▶ **WHAT THE EXERCISE ASKS**
Repeat the data word for word, beginning at the first line and stopping after the line that contains "will (x=910, y=171).".

________________

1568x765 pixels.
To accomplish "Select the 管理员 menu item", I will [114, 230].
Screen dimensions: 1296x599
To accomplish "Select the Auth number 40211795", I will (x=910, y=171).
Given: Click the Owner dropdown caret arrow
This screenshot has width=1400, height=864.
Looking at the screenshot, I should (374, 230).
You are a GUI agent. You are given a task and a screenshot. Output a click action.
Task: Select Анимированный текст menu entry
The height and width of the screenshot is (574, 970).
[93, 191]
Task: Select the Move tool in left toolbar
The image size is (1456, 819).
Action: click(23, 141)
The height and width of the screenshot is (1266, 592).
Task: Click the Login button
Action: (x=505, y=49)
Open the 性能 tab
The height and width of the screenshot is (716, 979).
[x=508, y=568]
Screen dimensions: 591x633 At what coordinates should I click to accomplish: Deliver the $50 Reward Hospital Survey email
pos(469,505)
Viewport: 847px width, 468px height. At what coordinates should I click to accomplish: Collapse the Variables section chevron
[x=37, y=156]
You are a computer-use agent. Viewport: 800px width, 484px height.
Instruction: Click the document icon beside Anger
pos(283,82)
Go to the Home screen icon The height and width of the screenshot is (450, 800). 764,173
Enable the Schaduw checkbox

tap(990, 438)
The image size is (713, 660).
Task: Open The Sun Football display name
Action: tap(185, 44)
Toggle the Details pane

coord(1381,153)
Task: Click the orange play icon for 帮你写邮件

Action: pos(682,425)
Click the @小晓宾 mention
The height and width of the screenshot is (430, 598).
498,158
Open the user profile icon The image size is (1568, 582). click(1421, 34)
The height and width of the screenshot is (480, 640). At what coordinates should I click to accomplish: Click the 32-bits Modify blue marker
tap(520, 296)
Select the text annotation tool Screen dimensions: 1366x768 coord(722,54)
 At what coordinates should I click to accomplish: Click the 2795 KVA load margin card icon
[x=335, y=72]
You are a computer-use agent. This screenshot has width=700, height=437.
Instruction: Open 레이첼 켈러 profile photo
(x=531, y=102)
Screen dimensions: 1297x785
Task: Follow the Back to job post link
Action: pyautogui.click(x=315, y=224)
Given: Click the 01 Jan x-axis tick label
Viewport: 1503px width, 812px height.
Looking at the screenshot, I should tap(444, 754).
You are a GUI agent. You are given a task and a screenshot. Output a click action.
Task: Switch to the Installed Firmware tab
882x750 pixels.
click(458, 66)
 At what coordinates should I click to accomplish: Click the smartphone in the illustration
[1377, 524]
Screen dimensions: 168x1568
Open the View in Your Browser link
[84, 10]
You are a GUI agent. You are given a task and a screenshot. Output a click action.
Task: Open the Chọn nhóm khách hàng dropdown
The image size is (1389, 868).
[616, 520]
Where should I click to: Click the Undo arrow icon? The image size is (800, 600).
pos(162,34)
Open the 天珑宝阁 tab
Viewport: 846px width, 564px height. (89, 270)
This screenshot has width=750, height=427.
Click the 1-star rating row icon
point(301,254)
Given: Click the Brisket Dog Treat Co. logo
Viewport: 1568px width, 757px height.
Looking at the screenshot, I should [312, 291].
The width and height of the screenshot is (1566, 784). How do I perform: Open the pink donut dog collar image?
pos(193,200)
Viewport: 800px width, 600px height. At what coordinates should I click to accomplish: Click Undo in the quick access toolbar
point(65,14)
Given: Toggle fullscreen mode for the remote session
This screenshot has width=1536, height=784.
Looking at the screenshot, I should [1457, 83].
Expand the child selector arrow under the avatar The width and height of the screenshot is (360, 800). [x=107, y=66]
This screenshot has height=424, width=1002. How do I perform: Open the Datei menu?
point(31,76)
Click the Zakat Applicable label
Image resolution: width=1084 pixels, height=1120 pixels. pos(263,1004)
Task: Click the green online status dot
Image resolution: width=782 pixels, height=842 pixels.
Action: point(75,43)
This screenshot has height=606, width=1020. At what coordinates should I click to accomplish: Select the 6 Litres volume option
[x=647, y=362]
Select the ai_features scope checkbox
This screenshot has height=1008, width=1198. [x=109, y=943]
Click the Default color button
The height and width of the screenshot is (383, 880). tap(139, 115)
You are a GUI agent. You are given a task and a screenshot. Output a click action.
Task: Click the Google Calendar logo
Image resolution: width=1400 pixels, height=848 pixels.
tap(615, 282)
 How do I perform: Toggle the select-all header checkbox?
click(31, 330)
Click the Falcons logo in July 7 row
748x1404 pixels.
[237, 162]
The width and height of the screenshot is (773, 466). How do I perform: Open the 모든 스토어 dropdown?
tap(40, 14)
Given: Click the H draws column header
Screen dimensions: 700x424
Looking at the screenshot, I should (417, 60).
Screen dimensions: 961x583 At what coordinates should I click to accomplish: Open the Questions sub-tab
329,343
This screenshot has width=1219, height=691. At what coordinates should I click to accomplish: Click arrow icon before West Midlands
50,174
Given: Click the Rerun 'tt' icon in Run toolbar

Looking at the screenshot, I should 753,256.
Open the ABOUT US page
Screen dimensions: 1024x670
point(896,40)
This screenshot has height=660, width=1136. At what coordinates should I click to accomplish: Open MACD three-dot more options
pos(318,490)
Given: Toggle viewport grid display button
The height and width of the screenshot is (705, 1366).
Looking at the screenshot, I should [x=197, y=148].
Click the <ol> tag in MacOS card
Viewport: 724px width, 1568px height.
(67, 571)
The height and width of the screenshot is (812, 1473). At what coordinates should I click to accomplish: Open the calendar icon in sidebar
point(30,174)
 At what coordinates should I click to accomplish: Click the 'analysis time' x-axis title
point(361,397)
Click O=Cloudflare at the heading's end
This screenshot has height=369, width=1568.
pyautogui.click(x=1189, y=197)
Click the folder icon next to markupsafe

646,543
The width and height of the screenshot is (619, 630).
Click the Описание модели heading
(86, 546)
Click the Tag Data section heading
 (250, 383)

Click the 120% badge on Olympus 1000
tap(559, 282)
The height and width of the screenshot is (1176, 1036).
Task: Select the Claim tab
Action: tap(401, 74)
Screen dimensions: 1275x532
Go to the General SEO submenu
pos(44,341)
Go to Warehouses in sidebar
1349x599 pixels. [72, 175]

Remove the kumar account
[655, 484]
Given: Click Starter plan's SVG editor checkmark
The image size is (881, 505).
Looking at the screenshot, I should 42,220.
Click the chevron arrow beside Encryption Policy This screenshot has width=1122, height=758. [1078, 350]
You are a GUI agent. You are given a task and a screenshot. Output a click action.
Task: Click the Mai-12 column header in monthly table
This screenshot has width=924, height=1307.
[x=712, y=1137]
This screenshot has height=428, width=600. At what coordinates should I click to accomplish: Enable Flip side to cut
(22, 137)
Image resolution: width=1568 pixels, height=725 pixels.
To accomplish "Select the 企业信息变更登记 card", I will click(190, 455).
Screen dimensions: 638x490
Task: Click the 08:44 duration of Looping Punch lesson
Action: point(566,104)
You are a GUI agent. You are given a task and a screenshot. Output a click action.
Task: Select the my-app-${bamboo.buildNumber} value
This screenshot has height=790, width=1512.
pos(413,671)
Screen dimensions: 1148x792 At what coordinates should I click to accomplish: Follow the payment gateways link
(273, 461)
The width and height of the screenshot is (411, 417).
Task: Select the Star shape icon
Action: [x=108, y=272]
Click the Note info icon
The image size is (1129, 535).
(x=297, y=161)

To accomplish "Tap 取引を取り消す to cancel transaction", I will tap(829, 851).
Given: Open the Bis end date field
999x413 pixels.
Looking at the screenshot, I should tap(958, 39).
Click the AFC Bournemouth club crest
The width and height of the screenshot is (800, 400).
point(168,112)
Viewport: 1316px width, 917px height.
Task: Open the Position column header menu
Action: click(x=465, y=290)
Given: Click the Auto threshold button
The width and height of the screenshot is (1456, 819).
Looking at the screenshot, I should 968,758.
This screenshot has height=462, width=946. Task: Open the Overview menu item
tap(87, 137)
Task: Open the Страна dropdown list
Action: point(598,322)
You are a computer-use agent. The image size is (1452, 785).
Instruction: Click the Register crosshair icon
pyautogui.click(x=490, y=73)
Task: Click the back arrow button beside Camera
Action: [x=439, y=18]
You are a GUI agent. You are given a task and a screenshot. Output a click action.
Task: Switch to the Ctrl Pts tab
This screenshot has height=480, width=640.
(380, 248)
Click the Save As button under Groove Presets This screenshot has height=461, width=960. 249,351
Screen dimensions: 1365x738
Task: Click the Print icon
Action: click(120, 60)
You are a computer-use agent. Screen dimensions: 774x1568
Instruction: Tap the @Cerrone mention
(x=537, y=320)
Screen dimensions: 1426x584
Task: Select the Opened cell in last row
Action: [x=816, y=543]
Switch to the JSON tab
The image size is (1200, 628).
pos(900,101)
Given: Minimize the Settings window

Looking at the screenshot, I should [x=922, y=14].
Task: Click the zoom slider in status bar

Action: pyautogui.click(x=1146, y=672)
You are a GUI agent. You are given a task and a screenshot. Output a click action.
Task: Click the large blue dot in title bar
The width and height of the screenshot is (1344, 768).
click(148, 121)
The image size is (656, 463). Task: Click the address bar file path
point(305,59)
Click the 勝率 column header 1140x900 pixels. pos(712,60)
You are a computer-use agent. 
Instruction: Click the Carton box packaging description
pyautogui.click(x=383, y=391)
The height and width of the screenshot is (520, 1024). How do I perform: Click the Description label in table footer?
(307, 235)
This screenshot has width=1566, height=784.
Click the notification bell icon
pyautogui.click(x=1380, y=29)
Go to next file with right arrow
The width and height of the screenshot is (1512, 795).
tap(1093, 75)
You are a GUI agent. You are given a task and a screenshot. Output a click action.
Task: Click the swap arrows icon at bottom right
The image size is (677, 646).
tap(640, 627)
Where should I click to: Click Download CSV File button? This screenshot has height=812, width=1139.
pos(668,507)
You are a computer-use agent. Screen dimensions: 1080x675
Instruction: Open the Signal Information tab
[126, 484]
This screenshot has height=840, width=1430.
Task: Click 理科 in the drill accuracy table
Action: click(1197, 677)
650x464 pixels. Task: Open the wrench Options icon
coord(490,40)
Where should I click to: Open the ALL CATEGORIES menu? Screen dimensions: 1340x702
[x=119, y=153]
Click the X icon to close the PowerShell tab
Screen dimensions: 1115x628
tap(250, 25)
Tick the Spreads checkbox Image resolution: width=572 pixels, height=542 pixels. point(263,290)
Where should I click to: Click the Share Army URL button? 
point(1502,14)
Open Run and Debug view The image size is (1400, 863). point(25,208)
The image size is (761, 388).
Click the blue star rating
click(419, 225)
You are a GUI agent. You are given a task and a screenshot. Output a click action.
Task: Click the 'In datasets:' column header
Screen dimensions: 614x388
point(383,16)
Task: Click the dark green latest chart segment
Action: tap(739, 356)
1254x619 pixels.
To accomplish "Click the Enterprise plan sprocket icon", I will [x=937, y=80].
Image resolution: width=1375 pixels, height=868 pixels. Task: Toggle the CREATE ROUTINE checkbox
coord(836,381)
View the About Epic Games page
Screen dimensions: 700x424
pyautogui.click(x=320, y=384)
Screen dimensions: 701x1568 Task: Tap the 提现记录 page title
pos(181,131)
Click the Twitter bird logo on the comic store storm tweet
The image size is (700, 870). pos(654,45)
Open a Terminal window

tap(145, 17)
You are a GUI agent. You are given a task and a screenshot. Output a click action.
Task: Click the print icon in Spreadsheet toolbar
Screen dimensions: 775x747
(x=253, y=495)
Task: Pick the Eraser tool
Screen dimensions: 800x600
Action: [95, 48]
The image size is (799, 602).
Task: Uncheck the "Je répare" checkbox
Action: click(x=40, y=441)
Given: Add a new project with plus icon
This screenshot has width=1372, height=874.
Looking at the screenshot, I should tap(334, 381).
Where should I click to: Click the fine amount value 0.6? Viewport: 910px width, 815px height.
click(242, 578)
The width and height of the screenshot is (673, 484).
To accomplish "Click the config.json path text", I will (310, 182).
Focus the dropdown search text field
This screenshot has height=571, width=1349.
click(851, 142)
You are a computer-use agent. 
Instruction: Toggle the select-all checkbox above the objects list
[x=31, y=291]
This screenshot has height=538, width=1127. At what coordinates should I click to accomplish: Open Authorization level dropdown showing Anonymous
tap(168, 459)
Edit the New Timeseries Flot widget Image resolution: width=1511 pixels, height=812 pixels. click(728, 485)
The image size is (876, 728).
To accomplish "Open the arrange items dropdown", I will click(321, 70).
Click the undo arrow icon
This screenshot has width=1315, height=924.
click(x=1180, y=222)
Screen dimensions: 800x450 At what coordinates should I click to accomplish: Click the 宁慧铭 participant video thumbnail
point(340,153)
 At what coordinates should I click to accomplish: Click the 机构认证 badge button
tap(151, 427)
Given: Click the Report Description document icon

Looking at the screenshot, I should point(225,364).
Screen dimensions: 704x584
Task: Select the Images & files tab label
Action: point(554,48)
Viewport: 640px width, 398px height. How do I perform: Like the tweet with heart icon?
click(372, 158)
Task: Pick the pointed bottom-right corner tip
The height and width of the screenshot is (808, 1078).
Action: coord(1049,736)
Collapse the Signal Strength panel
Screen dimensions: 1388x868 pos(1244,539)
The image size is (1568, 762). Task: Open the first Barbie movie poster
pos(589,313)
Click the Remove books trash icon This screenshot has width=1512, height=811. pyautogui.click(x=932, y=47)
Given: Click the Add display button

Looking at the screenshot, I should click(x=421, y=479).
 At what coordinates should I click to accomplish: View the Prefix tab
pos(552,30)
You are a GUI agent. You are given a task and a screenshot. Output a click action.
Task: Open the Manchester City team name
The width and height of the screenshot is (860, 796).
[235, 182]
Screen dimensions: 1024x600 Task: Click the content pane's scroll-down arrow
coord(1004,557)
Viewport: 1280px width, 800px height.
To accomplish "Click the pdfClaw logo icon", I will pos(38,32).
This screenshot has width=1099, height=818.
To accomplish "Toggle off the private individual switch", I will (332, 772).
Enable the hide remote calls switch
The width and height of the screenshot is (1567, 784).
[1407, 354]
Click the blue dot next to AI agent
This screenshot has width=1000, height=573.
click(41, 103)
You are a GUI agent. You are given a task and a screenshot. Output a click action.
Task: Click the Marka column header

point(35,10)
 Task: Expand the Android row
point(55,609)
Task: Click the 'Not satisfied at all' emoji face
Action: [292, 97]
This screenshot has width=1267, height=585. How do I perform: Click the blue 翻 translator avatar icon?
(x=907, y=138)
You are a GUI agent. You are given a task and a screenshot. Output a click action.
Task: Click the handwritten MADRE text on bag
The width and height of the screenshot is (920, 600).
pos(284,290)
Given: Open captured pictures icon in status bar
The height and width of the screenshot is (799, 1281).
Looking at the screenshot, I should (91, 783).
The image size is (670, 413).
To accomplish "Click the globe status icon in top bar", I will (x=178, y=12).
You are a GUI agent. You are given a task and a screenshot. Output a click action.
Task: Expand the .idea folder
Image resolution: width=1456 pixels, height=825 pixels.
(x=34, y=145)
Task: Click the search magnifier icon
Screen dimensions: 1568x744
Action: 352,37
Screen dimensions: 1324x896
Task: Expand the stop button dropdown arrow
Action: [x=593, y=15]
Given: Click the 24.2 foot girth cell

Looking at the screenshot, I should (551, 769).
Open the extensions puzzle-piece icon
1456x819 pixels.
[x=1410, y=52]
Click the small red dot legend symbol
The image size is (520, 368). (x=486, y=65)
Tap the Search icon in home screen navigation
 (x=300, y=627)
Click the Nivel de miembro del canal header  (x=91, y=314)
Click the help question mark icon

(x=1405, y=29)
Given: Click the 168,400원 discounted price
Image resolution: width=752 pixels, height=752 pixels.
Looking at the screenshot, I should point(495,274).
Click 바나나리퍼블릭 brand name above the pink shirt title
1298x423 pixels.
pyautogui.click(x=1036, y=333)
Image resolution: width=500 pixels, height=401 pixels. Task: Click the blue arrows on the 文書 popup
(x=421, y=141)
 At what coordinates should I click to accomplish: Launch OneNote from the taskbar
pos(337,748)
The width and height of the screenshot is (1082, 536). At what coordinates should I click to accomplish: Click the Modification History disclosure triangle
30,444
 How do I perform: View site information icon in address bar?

________________

▶ **WRITTEN RESPONSE**
1568x765 pixels.
To accomplish "Select the 管理员 menu item", I will [114, 230].
Screen dimensions: 1296x599
To accomplish "Select the Auth number 40211795", I will (x=910, y=171).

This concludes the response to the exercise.